Yukarıdaki araç, Moğol sürücülerin en çok tercih ettiği model ve renge bir örnek. Farklı markalarda olsa da beyaz, uzun ve geniş araçları pek seviyorlar.
Araçların durumu bir yana, dış ve içlerini de kendilerince dekore ediyor Moğollar. Dışına çıkartmalar, yanar döner aksesuarlar, sis lambaları vs. konduruyorlar. İç mekanlar ayrı alem, perde takan da var, dantel örten, kilim seren de. Burada yolda elinizi kaldırdığınızda tüm araçlar (cipler ve diplomatik araçlar hariç) taksi olarak emrinize amade, taksi gerektiğinde büyük kolaylık, araçların içini oradan biliyorum :)).
Ama asıl dikkat çeken, tuhaf renkli Hyundai çokluğu. Rengarenk, oyuncak hissi veren renklerde Hyundai' ler dolanıyor. Başka yerde var mı, bilmiyorum, Hyundai bu renkte araçları niye üretip nereye satıyor, onu da bilmiyorum. Ama şehir fuşya, parlak pembe, bonibon sarısı gibi renklerde arabalarla dolu. Aşağıdaki (ve üstteki) fotoğraflarda renklerin acaipliği çok belli olmayabilir, yakın vadedeki hedefim fuşya Hyundai' yi tenhada kıstırıp belgelemek :)).
- Bugün özlenen: Her ne kadar Adana' dan sucuk, İzmir' den tulum peynirini yeni teslim almış; markette bizim taş fırın ekmeğine benzer Alman ekmeği bulmuş olsak da memleketimin kahvaltı sofralarını ve kahvaltıdan sonra yayılıp gazete okumayı özledim (gazeteyi internetten okumak nereye kadar, gazete hışırtısı canmış :).
- Bugün izlenen: Bienvenue Chez les Ch' tis. Bu film gösterimdeyken Fransa' da yer yerinden oynamıştı (ben Paris' teyken, ehemm :)). Fransa' nın en güneyinden en kuzeyine tayini çıkan bir posta müdürünün hikayesi. Kuzey Fransa pek makbul bir yer değil, soğuk, işsizlik, acaip bir şive vs.
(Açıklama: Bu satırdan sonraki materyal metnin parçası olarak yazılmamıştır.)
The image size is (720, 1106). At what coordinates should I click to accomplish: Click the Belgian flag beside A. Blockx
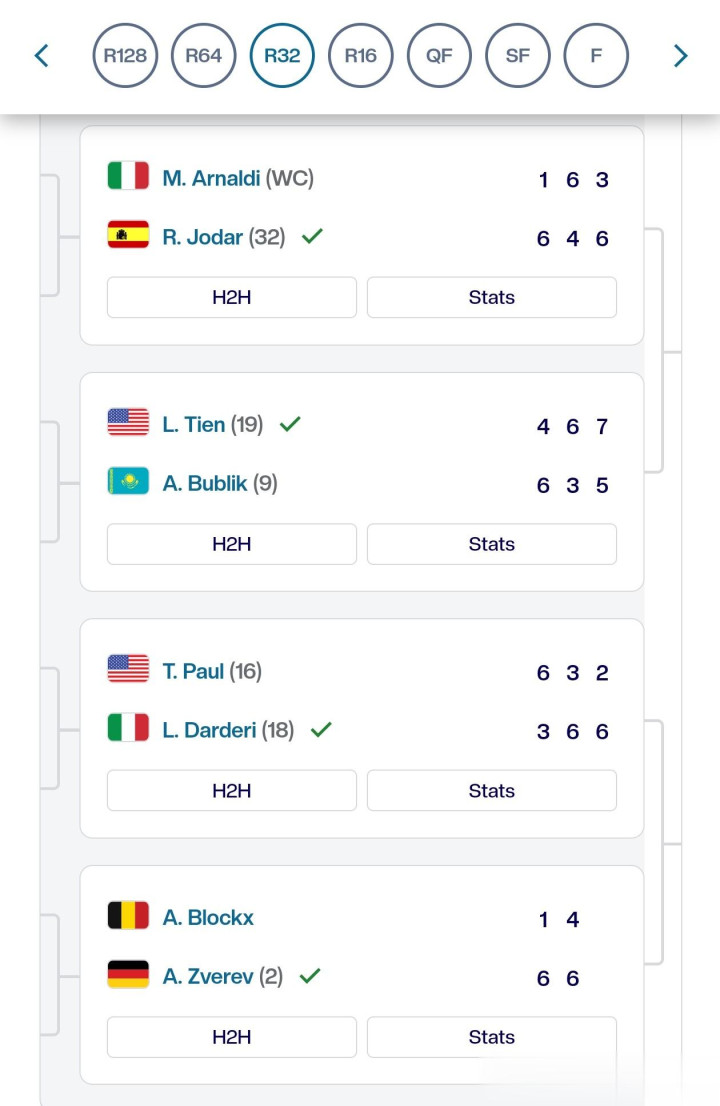tap(128, 916)
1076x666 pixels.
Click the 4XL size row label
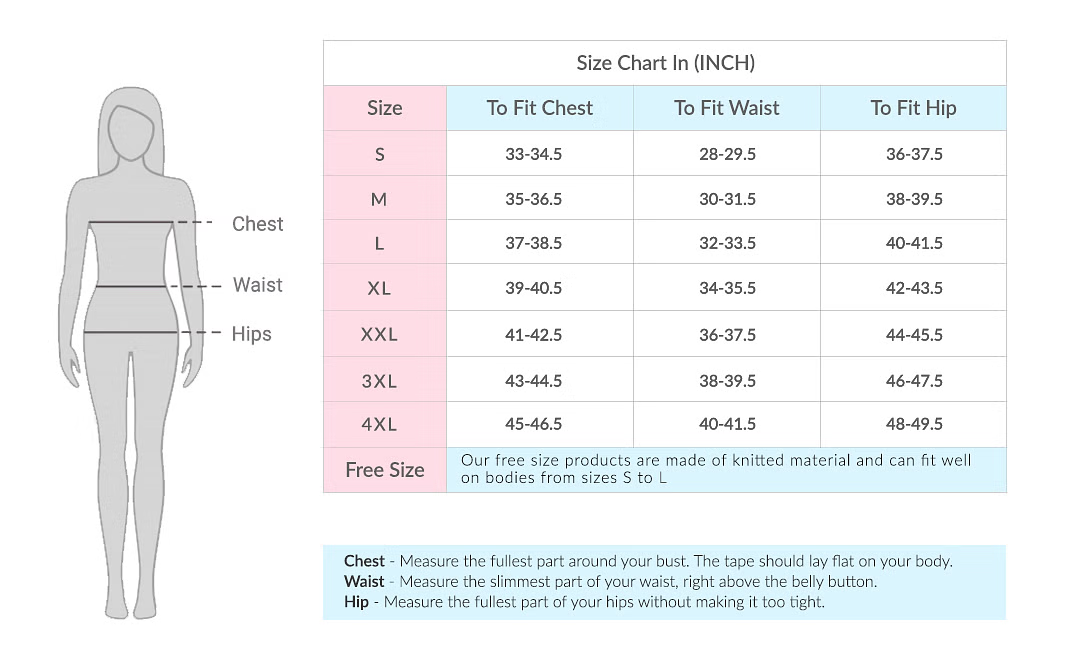coord(379,424)
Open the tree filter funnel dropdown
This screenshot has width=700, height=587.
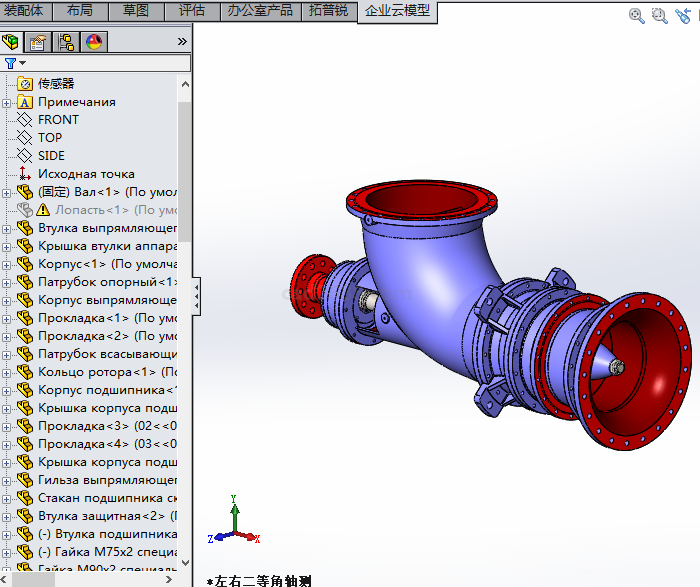(14, 63)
Neyse, müdür çok korkarak gider, eşini götürmez filan. Ama orada çok güzel insanlarla karşılaşır, dostluklar kurar. Onun hayatı güzelleşirken oradaki arkadaşlarının da hayatı iyiye gider. Süper değilse de sevimli bir komedi, insan hafifliyor. Bir de samimi bir film, samimiyeti de filmi yazan, yöneten ve filmde önemli bir rolde oynayan Dany Boon' un oralı olması. Filmi de annesine ve memleketine adamış zaten.
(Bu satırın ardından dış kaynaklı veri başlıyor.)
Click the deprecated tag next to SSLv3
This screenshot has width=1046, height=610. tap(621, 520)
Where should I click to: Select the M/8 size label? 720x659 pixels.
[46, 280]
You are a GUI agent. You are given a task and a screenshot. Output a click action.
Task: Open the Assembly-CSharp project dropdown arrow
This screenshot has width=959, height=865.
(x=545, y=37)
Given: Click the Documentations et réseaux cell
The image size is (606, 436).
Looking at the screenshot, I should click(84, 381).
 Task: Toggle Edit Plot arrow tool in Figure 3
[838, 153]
kaporta boya ustasıyım mogolistanda bis ustanın maaşı nedir yabancılara daha fazla maaş veriliyormuş dogrumu.
YanıtlaSilyabancıların daha çok maaş aldığı doğru değil. burada kaporta pek kimsenin umru da değil.
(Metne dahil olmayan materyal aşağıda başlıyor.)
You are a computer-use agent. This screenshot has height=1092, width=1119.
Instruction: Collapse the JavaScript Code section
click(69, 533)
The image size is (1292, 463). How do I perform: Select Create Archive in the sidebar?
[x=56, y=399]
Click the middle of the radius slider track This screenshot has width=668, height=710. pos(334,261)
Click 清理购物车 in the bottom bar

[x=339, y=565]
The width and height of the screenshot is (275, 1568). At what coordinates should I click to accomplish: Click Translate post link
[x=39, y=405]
YanıtlaSilTürkiyueden gezi için Ulan Batur'a gelip Kharkhorin'e kadar araba kiralayıp sürmek mantıklı mıdır? Kaça oabilir bu iş
YanıtlaSilsürmekten ziyade sürdürmek mantıklı.şoförlü araç kiralamak daha iyi olur,yol iz bulmak açısından.yaklaşık 350 km,5-6 saat sürer.kaça olur bilmiyorum,biz oradan döneli epey oldu.uçak da bir seçenek ama sadece yazları var.